Increasingly customers are looking for more authentic experiences whilst on holiday. They want to meet ‘real’ people and places and are interested in unique experiences, often without sacrificing the convenience and safety of an organised tour. Township tourism is a globally growing market, yet a controversially discussed topic in regards to ethics and economic and social benefits for township people. Often it is claimed that guided township tours only stress the gap between the rich and the poor and are reinforcing prejudices through voyeurism, whilst providing little or no benefits for host communities. Others discuss township tourism as a potential way for channeling tourist money into deprived communities and bridging social and economic discrepancies through educational yet leisurely excursions. However, this paper argues that the question should not be if township tours are responsible, but how they can be organised responsibly and what needs to be done to create mutual social and economic benefits for all stakeholders. Applying a case study approach, this paper discusses the dilemma of fair share in township excursions of Calabash Tours, a privately owned small tour operator in Port Elizabeth (PE)/South Africa, from a local perspective. Further, the ethics of township tourism as well as internal and external power relations that influence local benefits will be investigated.
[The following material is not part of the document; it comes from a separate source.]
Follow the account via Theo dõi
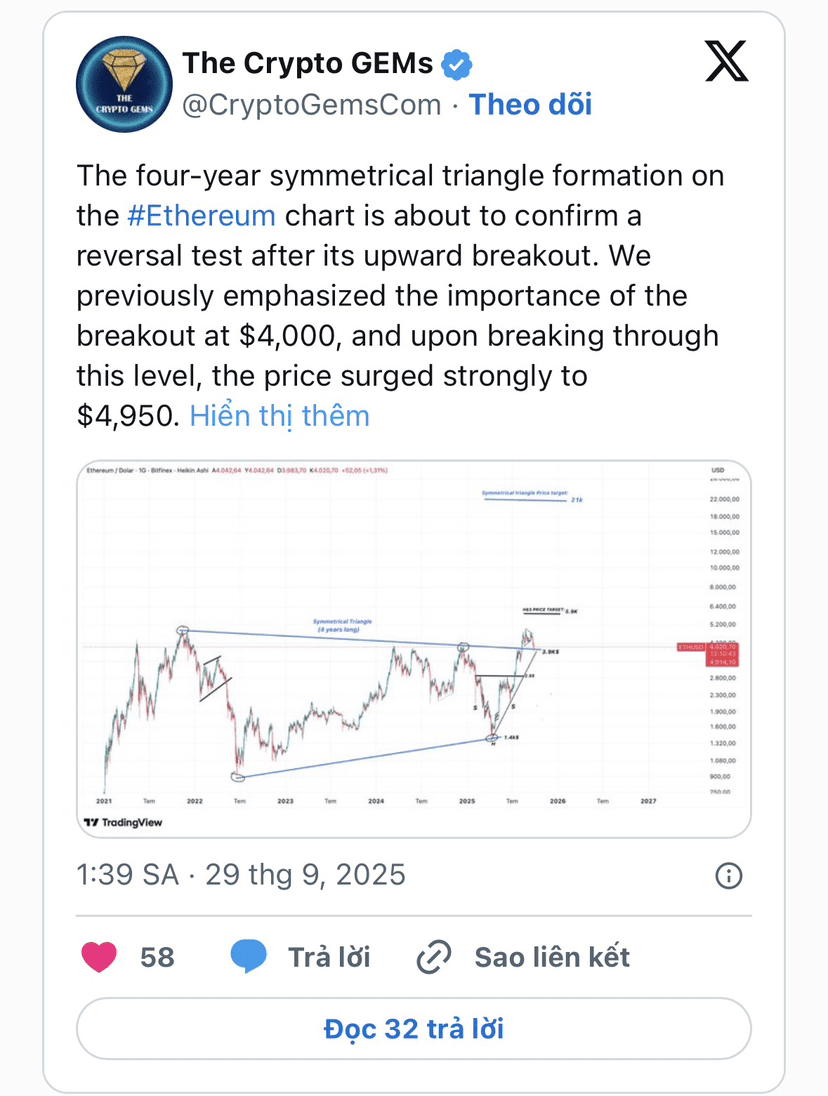 (530, 104)
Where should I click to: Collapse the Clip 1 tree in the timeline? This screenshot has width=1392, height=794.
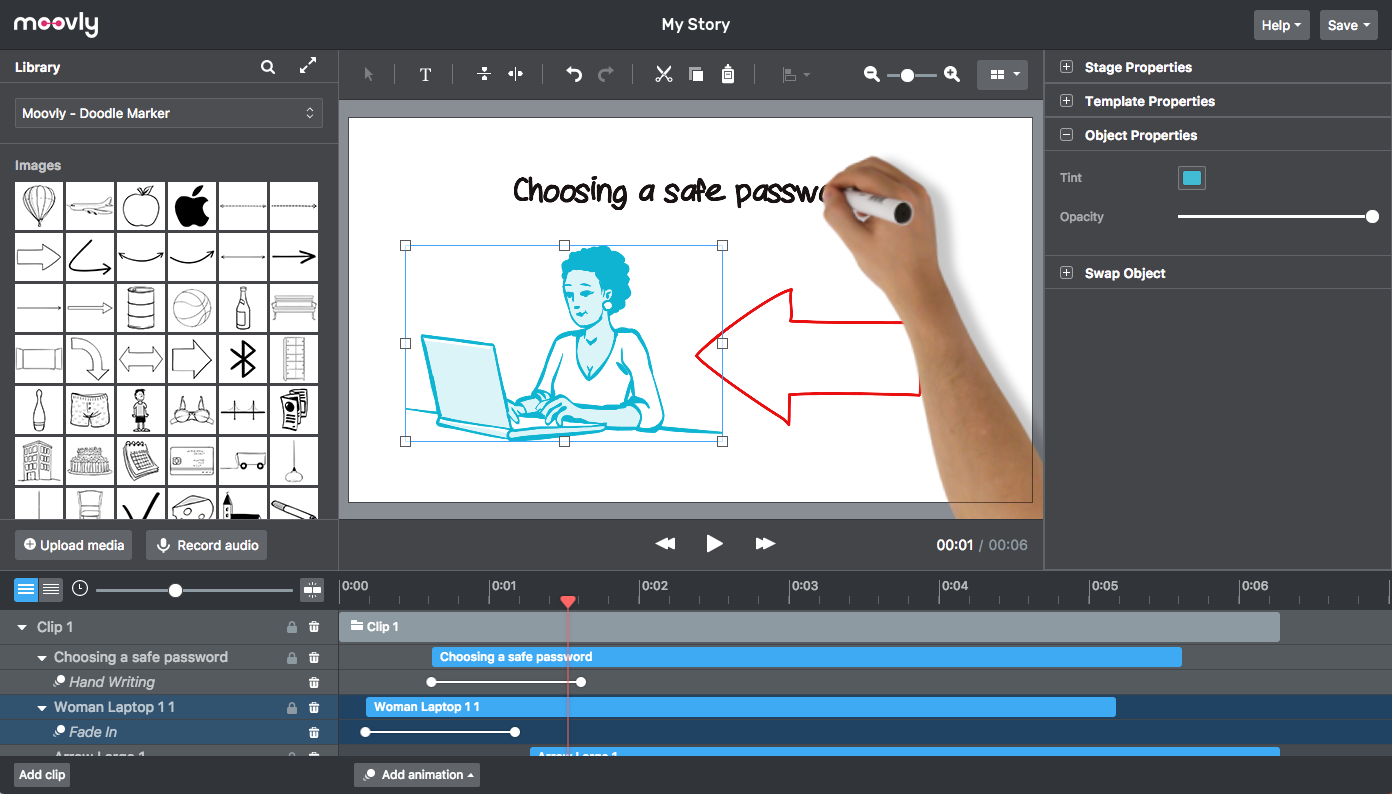(x=22, y=627)
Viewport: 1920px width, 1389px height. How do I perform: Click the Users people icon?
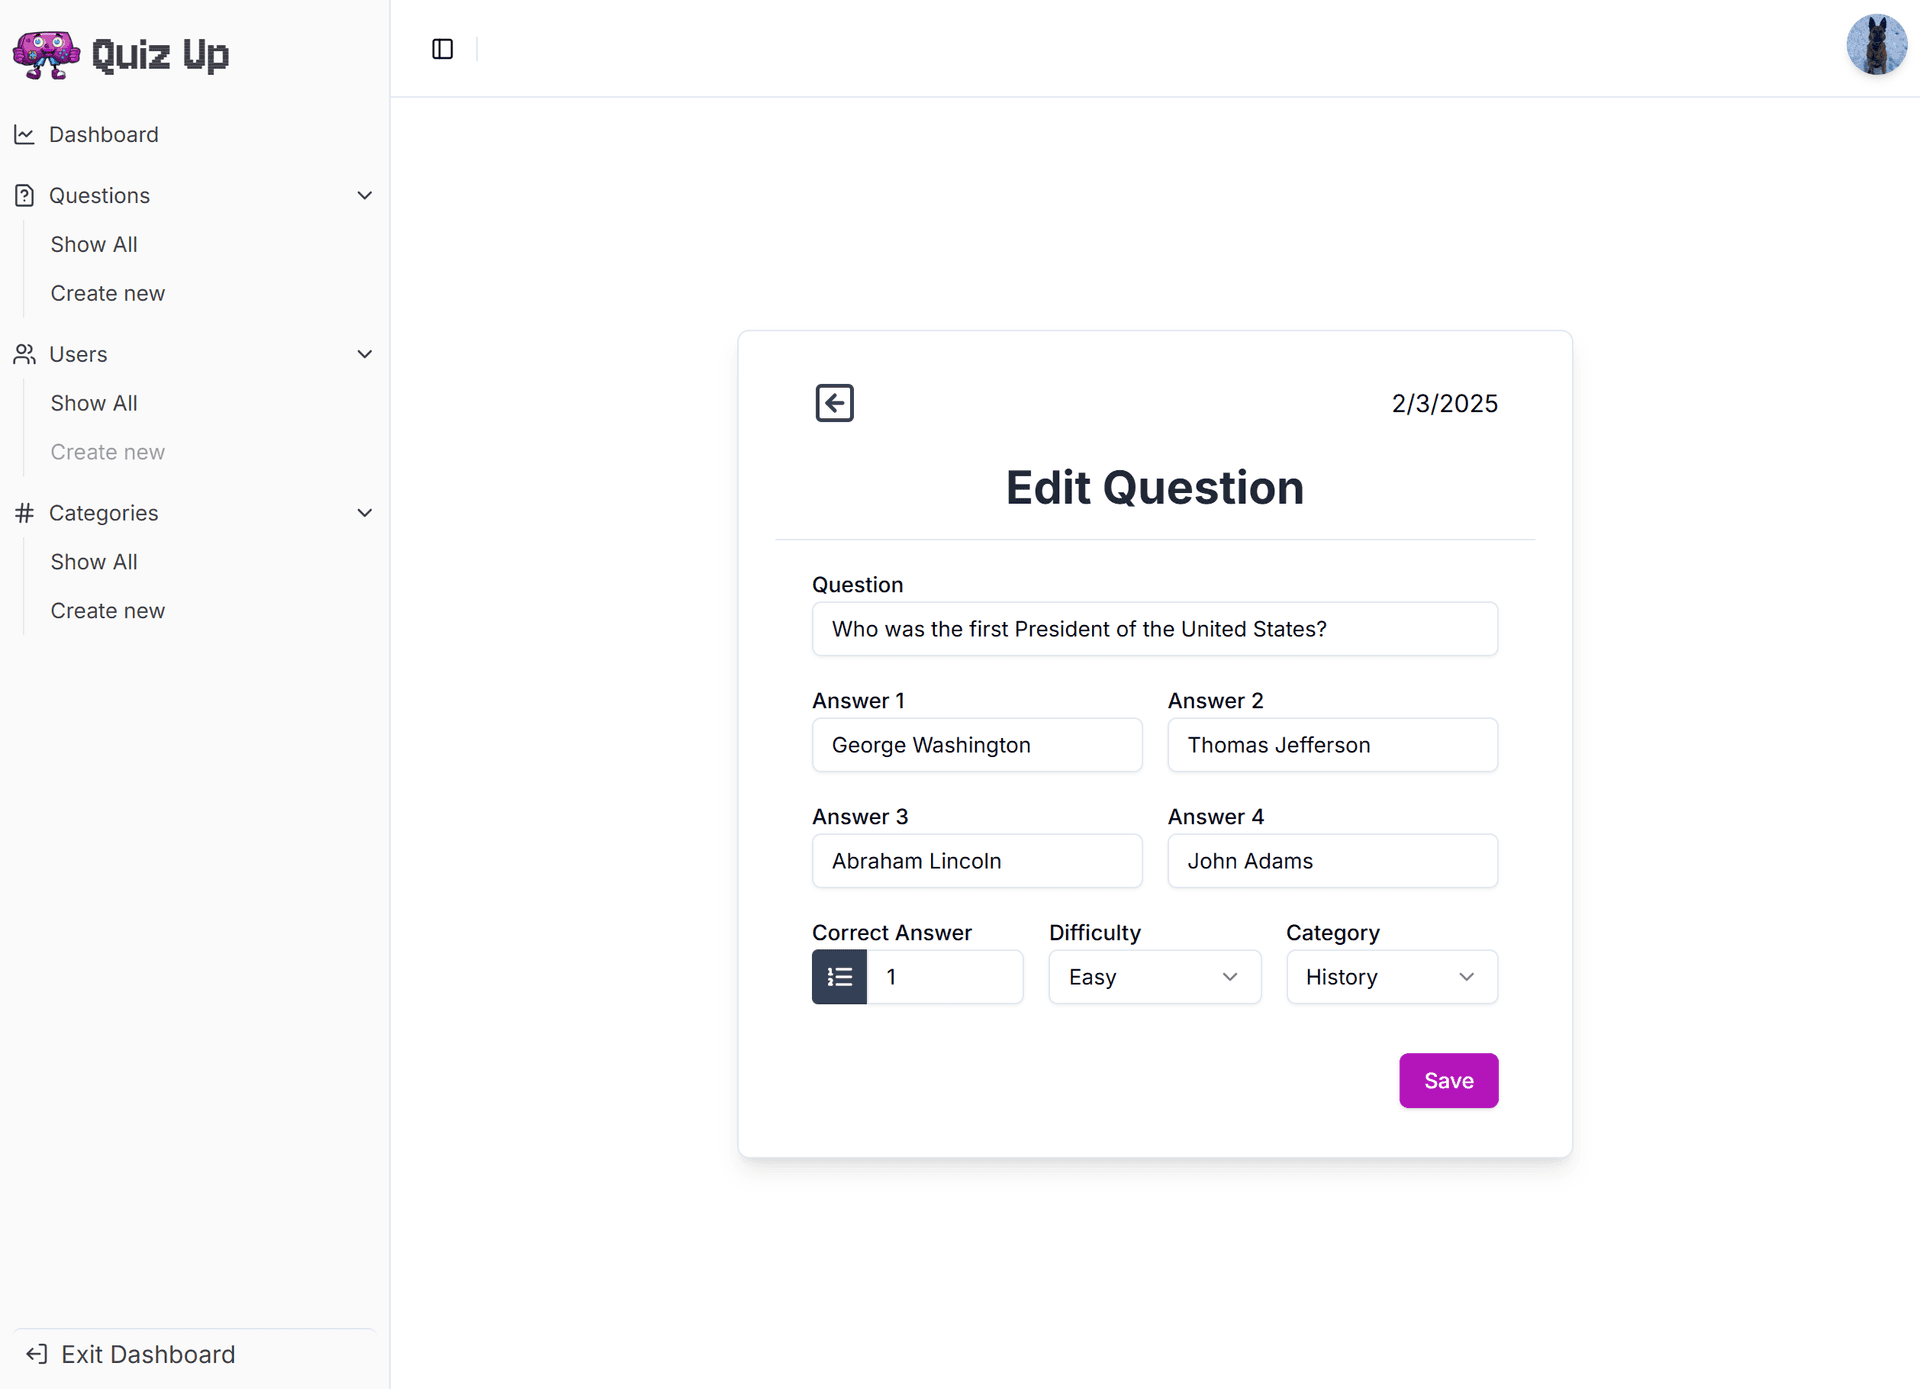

Finally, the paper will conclude with what lessons can be learnt from Calabash’s experiences and highlight further areas of research. This article has been co-written by the owner and founder of Calabash Tours and an independent consultant who worked with Calabash Tours in March 2014, with the intention of contributing to the existing knowledge about township tourism and poverty alleviation. Hopefully it will also be providing some useful guidance for tourism practitioners working in this field.